Last summer, just as my homosexuality was exploding onto my life, I told a close friend of mine that people who come out of the closet are usually ready for a relationship. They want to get into one and start experiencing their sexuality.
I told him I was nowhere near that stage.
Now I'm getting closer. I'm almost to the point where I am not only longing for some kind of relationship that has the potential to develop into a lifelong intimacy, but also getting pretty damn close to making my existence as a man that is attracted to men public knowledge.
Oddly enough, this has something to do with church. This past week I received a letter from my church asking me whether or not I was intending on maintaining my membership with them. Apparently they have noticed that I haven't been attending for the past 8 months. Some of them are surely concerned. Recently one of my prize members of the youth group that I worked with for four years contacted my ex-girlfriend and asked how I was doing. He said that he had heard "rumours" about me.
"Rumours"?
Apparently about me 'falling away from God'. Which I won't deny. This has happened. But not in the past 8 months. More like a general trend of the past 4 years.
My former church kind of missed the boat on that one.

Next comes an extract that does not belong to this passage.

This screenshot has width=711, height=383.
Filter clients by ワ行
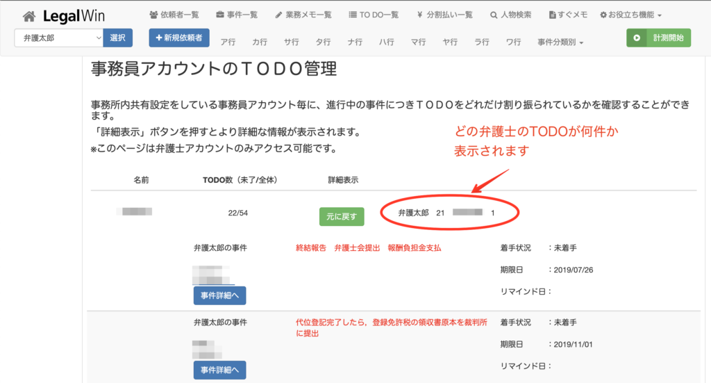click(x=513, y=42)
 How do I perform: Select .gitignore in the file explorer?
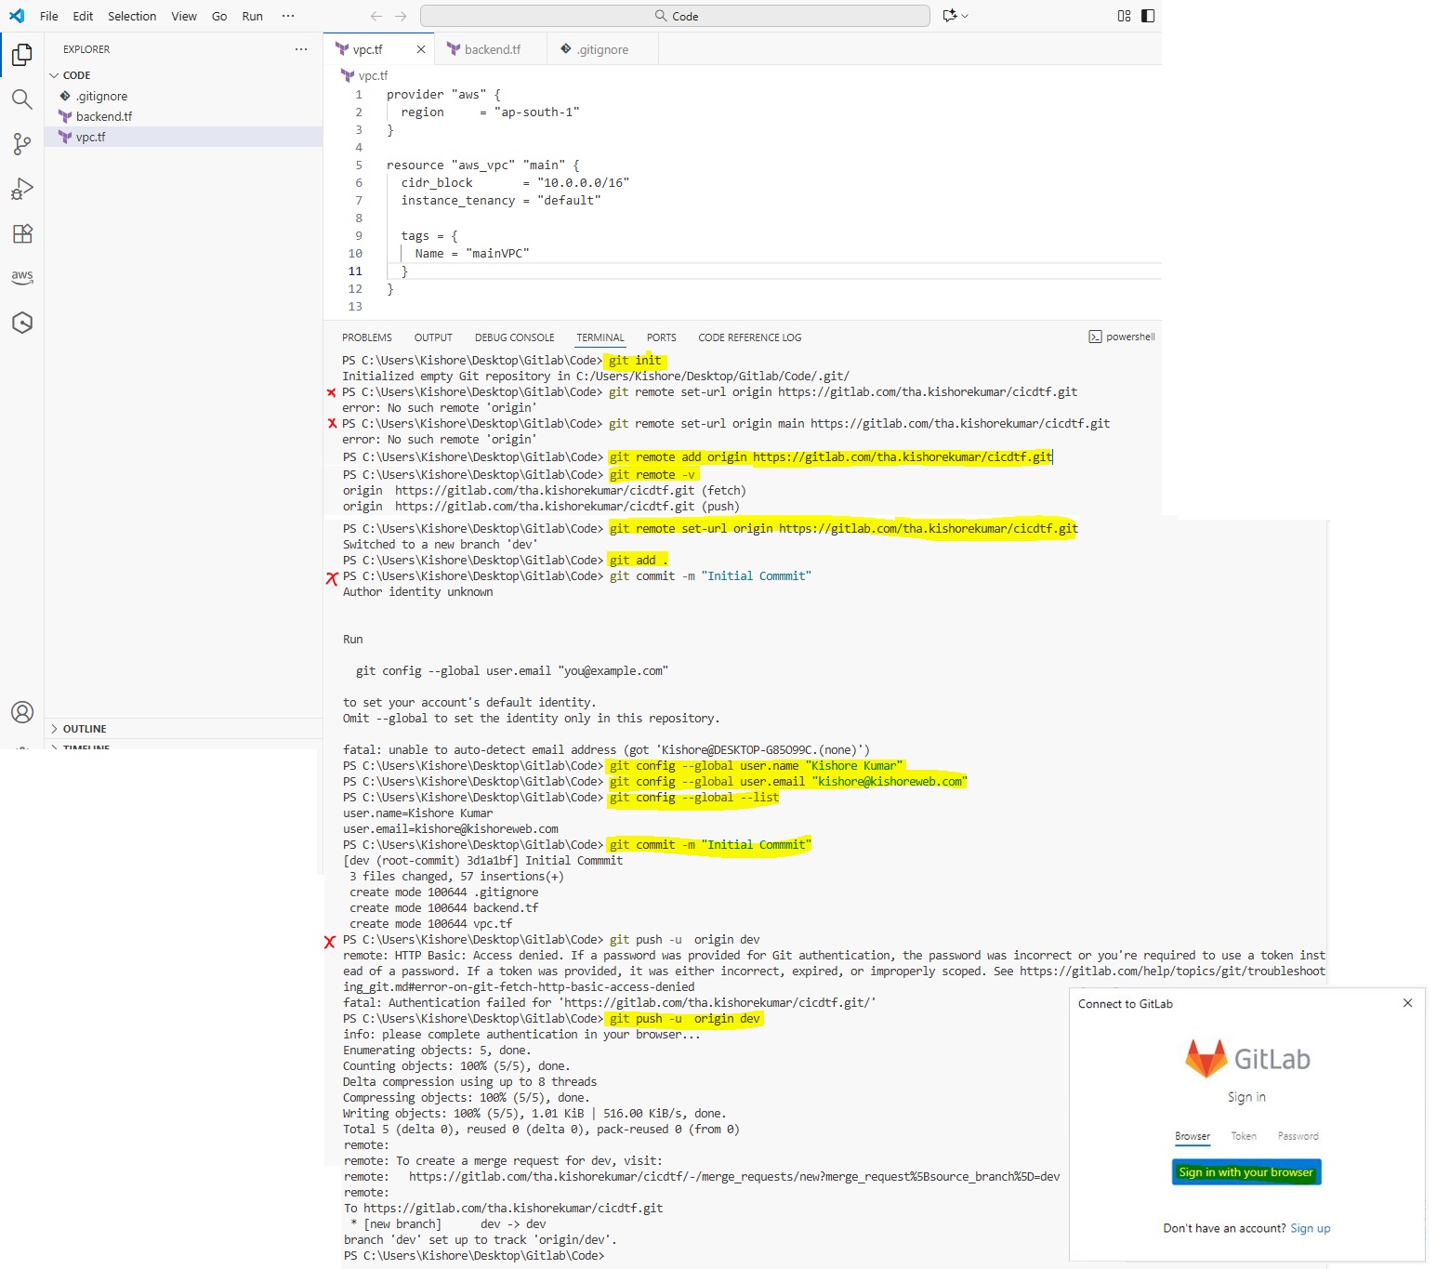(101, 96)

I have a friend that I have blogged about in the past. He is the one who directed me towards ex-gay ministries after I half-intentionally, half-instinctively told him I was gay and then listened to him tell me what it meant to be gay and how he didn't want me to pidgeon-hole myself into being gay. Do I still sound angry? I hope not. This man, a friend of mine for many years and one of the few people that I love and respect without ceasing, has since recanted.
Now he pushes me to be myself, and let everybody know. And be so comfortable with myself that rebukes and concerns that I may sense or hear from any church that I attend bounce off of my like bullets off of a super-hero. And that I push the world to a greater understanding of sexuality, gender identities, and what it means to be Neal Adolph to a world that isn't even remotely aware. He wants me walking down the aisle of my church, holding the hand of my boyfriend, and sitting down comfortably - knowing that I am being silently rebuked, but being comfortable in my relationship and my spirituality all the same (admittedly the former seems more likely than the latter...).

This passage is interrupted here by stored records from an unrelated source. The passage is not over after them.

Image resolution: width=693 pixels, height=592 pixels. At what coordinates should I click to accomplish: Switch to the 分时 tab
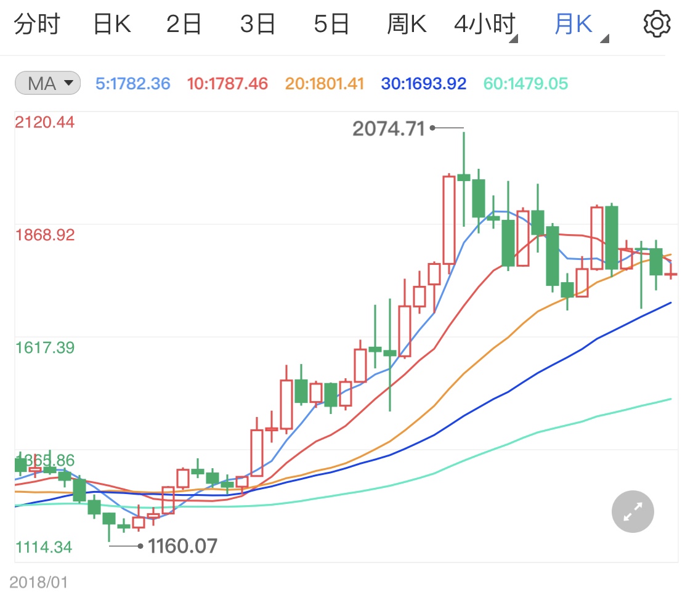tap(37, 25)
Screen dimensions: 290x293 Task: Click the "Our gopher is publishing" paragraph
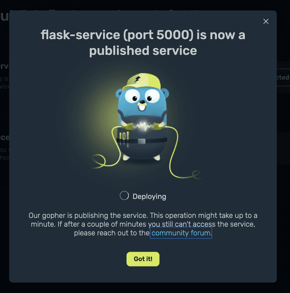click(x=143, y=224)
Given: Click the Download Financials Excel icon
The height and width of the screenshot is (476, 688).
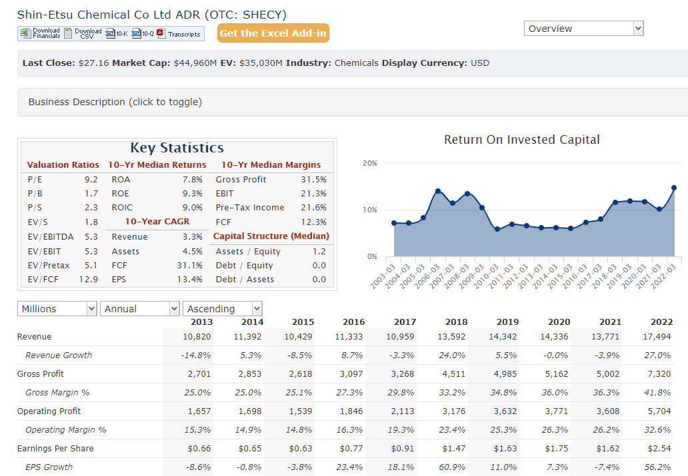Looking at the screenshot, I should (26, 33).
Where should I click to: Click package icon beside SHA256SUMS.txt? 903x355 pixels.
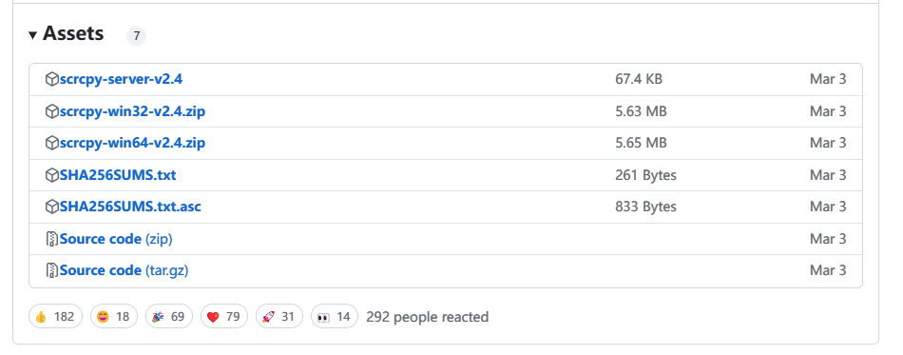(x=52, y=174)
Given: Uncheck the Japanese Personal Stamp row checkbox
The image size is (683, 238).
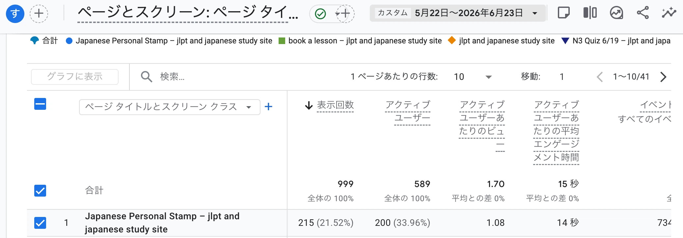Looking at the screenshot, I should (40, 223).
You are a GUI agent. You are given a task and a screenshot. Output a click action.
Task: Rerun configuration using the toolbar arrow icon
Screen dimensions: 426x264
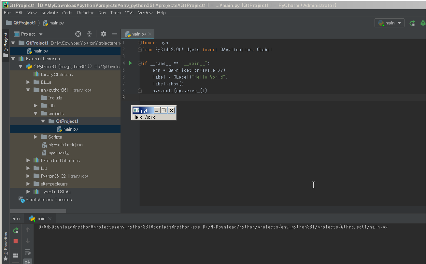click(412, 23)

That is a big task. But it has been done before. And it will be done again - this time spear-headed by me, bolstered by my friends and family, and push forward by this sense that I am ok. I'm not great, but I am by no means sleeping with the devil any more frequently than other people (ok, this may be a lie).
I went out this weekend to a music festival in town, and spent quite a bit of time mingling with the various conductors and choirs. One of the conductors, whom I've known and admired for years, is apparently (I had no idea) undeniably gay. And currently seeing 5 people. When somebody asked him if he would ever consider settling down, he said yes - if he found the right person, and if that person believed in God.
I'm starting to get that God isn't exclusive to heterosexuality.